Data items
● ● ● ●

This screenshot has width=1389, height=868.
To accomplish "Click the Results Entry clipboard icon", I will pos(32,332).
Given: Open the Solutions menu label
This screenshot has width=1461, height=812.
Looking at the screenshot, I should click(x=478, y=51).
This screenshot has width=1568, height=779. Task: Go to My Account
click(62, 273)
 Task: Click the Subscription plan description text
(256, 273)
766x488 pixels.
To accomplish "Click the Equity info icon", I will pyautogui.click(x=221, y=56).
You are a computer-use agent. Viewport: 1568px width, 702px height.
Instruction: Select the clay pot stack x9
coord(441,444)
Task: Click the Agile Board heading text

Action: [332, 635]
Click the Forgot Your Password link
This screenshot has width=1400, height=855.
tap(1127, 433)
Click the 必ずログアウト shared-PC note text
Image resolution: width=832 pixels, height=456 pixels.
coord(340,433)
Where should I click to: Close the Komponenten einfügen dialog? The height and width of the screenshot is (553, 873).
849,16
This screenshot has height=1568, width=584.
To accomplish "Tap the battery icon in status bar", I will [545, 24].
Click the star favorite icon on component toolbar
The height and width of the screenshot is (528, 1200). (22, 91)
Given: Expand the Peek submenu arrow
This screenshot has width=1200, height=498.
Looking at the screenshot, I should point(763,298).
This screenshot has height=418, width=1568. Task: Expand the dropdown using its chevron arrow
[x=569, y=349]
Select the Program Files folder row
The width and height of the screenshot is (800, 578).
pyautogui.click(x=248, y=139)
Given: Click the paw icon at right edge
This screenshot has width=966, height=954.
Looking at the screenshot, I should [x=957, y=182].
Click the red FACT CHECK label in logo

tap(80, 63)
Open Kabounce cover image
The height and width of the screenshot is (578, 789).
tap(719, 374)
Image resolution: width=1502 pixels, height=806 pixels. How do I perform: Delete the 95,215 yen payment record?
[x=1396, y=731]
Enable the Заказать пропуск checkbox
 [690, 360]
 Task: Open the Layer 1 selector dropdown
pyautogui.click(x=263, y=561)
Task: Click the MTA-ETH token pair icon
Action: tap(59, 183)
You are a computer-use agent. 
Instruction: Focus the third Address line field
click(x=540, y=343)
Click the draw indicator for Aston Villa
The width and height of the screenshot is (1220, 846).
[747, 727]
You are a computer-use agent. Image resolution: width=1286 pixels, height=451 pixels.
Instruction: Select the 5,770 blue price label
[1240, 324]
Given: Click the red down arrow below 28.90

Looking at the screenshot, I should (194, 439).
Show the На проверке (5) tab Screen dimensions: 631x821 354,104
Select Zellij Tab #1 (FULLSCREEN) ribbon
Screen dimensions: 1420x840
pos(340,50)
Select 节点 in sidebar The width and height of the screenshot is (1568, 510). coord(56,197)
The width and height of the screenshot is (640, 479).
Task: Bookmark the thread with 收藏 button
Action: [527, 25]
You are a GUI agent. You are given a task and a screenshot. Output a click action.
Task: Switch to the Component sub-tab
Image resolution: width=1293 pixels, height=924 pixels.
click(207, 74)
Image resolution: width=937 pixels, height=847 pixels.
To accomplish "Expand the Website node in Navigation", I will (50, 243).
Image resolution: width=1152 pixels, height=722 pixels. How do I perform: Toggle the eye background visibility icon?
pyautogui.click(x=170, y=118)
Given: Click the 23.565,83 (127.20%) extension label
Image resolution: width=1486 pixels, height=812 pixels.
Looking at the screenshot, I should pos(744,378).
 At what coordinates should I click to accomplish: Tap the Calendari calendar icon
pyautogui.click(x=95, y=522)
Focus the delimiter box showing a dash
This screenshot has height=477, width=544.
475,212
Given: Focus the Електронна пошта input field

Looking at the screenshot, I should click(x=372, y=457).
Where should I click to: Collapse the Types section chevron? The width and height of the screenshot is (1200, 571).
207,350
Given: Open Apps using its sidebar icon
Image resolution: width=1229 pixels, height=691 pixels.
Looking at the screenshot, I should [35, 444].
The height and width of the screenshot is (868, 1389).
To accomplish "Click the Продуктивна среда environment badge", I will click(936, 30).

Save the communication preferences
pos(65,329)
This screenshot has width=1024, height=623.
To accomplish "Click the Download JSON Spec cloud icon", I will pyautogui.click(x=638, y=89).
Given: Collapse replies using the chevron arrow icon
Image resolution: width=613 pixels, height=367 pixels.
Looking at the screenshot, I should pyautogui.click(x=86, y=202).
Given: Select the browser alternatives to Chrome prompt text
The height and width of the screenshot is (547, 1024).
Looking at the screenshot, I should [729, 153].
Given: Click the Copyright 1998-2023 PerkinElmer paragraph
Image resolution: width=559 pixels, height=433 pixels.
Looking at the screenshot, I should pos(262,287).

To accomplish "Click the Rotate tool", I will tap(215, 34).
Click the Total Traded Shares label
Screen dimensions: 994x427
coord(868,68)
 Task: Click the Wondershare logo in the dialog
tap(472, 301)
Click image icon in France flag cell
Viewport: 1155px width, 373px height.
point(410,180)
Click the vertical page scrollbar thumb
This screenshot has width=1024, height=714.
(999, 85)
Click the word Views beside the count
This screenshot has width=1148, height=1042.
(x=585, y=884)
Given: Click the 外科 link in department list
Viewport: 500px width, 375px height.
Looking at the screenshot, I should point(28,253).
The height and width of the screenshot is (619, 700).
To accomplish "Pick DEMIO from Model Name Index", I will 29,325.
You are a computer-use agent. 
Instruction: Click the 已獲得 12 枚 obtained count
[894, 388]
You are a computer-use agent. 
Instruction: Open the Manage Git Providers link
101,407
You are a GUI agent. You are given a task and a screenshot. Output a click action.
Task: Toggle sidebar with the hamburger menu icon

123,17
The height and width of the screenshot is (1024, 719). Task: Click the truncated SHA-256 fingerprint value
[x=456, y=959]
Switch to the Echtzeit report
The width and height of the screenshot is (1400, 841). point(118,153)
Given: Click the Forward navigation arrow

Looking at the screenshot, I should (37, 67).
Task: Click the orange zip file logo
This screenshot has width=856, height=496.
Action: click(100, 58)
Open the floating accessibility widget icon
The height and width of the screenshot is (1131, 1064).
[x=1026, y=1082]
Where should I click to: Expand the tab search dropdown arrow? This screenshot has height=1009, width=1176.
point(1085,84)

● ● ● ●

* **Objective**:
Copy every line of the records above word for word, without changing anything.

* **Result for this exercise**:
This screenshot has width=1389, height=868.
To accomplish "Click the Results Entry clipboard icon", I will pos(32,332).
Given: Open the Solutions menu label
This screenshot has width=1461, height=812.
Looking at the screenshot, I should click(x=478, y=51).
This screenshot has width=1568, height=779. Task: Go to My Account
click(62, 273)
 Task: Click the Subscription plan description text
(256, 273)
766x488 pixels.
To accomplish "Click the Equity info icon", I will pyautogui.click(x=221, y=56).
You are a computer-use agent. Viewport: 1568px width, 702px height.
Instruction: Select the clay pot stack x9
coord(441,444)
Task: Click the Agile Board heading text

Action: [332, 635]
Click the Forgot Your Password link
This screenshot has width=1400, height=855.
tap(1127, 433)
Click the 必ずログアウト shared-PC note text
Image resolution: width=832 pixels, height=456 pixels.
coord(340,433)
Where should I click to: Close the Komponenten einfügen dialog? The height and width of the screenshot is (553, 873).
849,16
This screenshot has height=1568, width=584.
To accomplish "Tap the battery icon in status bar", I will [545, 24].
Click the star favorite icon on component toolbar
The height and width of the screenshot is (528, 1200). (22, 91)
Given: Expand the Peek submenu arrow
This screenshot has width=1200, height=498.
Looking at the screenshot, I should point(763,298).
This screenshot has height=418, width=1568. Task: Expand the dropdown using its chevron arrow
[x=569, y=349]
Select the Program Files folder row
The width and height of the screenshot is (800, 578).
pyautogui.click(x=248, y=139)
Given: Click the paw icon at right edge
This screenshot has width=966, height=954.
Looking at the screenshot, I should [x=957, y=182].
Click the red FACT CHECK label in logo

tap(80, 63)
Open Kabounce cover image
The height and width of the screenshot is (578, 789).
tap(719, 374)
Image resolution: width=1502 pixels, height=806 pixels. How do I perform: Delete the 95,215 yen payment record?
[x=1396, y=731]
Enable the Заказать пропуск checkbox
 [690, 360]
 Task: Open the Layer 1 selector dropdown
pyautogui.click(x=263, y=561)
Task: Click the MTA-ETH token pair icon
Action: tap(59, 183)
You are a computer-use agent. 
Instruction: Focus the third Address line field
click(x=540, y=343)
Click the draw indicator for Aston Villa
The width and height of the screenshot is (1220, 846).
[747, 727]
You are a computer-use agent. Image resolution: width=1286 pixels, height=451 pixels.
Instruction: Select the 5,770 blue price label
[1240, 324]
Given: Click the red down arrow below 28.90

Looking at the screenshot, I should (194, 439).
Show the На проверке (5) tab Screen dimensions: 631x821 354,104
Select Zellij Tab #1 (FULLSCREEN) ribbon
Screen dimensions: 1420x840
pos(340,50)
Select 节点 in sidebar The width and height of the screenshot is (1568, 510). coord(56,197)
The width and height of the screenshot is (640, 479).
Task: Bookmark the thread with 收藏 button
Action: [527, 25]
You are a GUI agent. You are given a task and a screenshot. Output a click action.
Task: Switch to the Component sub-tab
Image resolution: width=1293 pixels, height=924 pixels.
click(207, 74)
Image resolution: width=937 pixels, height=847 pixels.
To accomplish "Expand the Website node in Navigation", I will (50, 243).
Image resolution: width=1152 pixels, height=722 pixels. How do I perform: Toggle the eye background visibility icon?
pyautogui.click(x=170, y=118)
Given: Click the 23.565,83 (127.20%) extension label
Image resolution: width=1486 pixels, height=812 pixels.
Looking at the screenshot, I should pos(744,378).
 At what coordinates should I click to accomplish: Tap the Calendari calendar icon
pyautogui.click(x=95, y=522)
Focus the delimiter box showing a dash
This screenshot has height=477, width=544.
475,212
Given: Focus the Електронна пошта input field

Looking at the screenshot, I should click(x=372, y=457).
Where should I click to: Collapse the Types section chevron? The width and height of the screenshot is (1200, 571).
207,350
Given: Open Apps using its sidebar icon
Image resolution: width=1229 pixels, height=691 pixels.
Looking at the screenshot, I should [35, 444].
The height and width of the screenshot is (868, 1389).
To accomplish "Click the Продуктивна среда environment badge", I will click(936, 30).

Save the communication preferences
pos(65,329)
This screenshot has width=1024, height=623.
To accomplish "Click the Download JSON Spec cloud icon", I will pyautogui.click(x=638, y=89).
Given: Collapse replies using the chevron arrow icon
Image resolution: width=613 pixels, height=367 pixels.
Looking at the screenshot, I should pyautogui.click(x=86, y=202).
Given: Select the browser alternatives to Chrome prompt text
The height and width of the screenshot is (547, 1024).
Looking at the screenshot, I should [729, 153].
Given: Click the Copyright 1998-2023 PerkinElmer paragraph
Image resolution: width=559 pixels, height=433 pixels.
Looking at the screenshot, I should pos(262,287).

To accomplish "Click the Rotate tool", I will tap(215, 34).
Click the Total Traded Shares label
Screen dimensions: 994x427
coord(868,68)
 Task: Click the Wondershare logo in the dialog
tap(472, 301)
Click image icon in France flag cell
Viewport: 1155px width, 373px height.
point(410,180)
Click the vertical page scrollbar thumb
This screenshot has width=1024, height=714.
(999, 85)
Click the word Views beside the count
This screenshot has width=1148, height=1042.
(x=585, y=884)
Given: Click the 外科 link in department list
Viewport: 500px width, 375px height.
Looking at the screenshot, I should point(28,253).
The height and width of the screenshot is (619, 700).
To accomplish "Pick DEMIO from Model Name Index", I will 29,325.
You are a computer-use agent. 
Instruction: Click the 已獲得 12 枚 obtained count
[894, 388]
You are a computer-use agent. 
Instruction: Open the Manage Git Providers link
101,407
You are a GUI agent. You are given a task and a screenshot. Output a click action.
Task: Toggle sidebar with the hamburger menu icon

123,17
The height and width of the screenshot is (1024, 719). Task: Click the truncated SHA-256 fingerprint value
[x=456, y=959]
Switch to the Echtzeit report
The width and height of the screenshot is (1400, 841). point(118,153)
Given: Click the Forward navigation arrow

Looking at the screenshot, I should (37, 67).
Task: Click the orange zip file logo
This screenshot has width=856, height=496.
Action: click(100, 58)
Open the floating accessibility widget icon
The height and width of the screenshot is (1131, 1064).
[x=1026, y=1082]
Where should I click to: Expand the tab search dropdown arrow? This screenshot has height=1009, width=1176.
point(1085,84)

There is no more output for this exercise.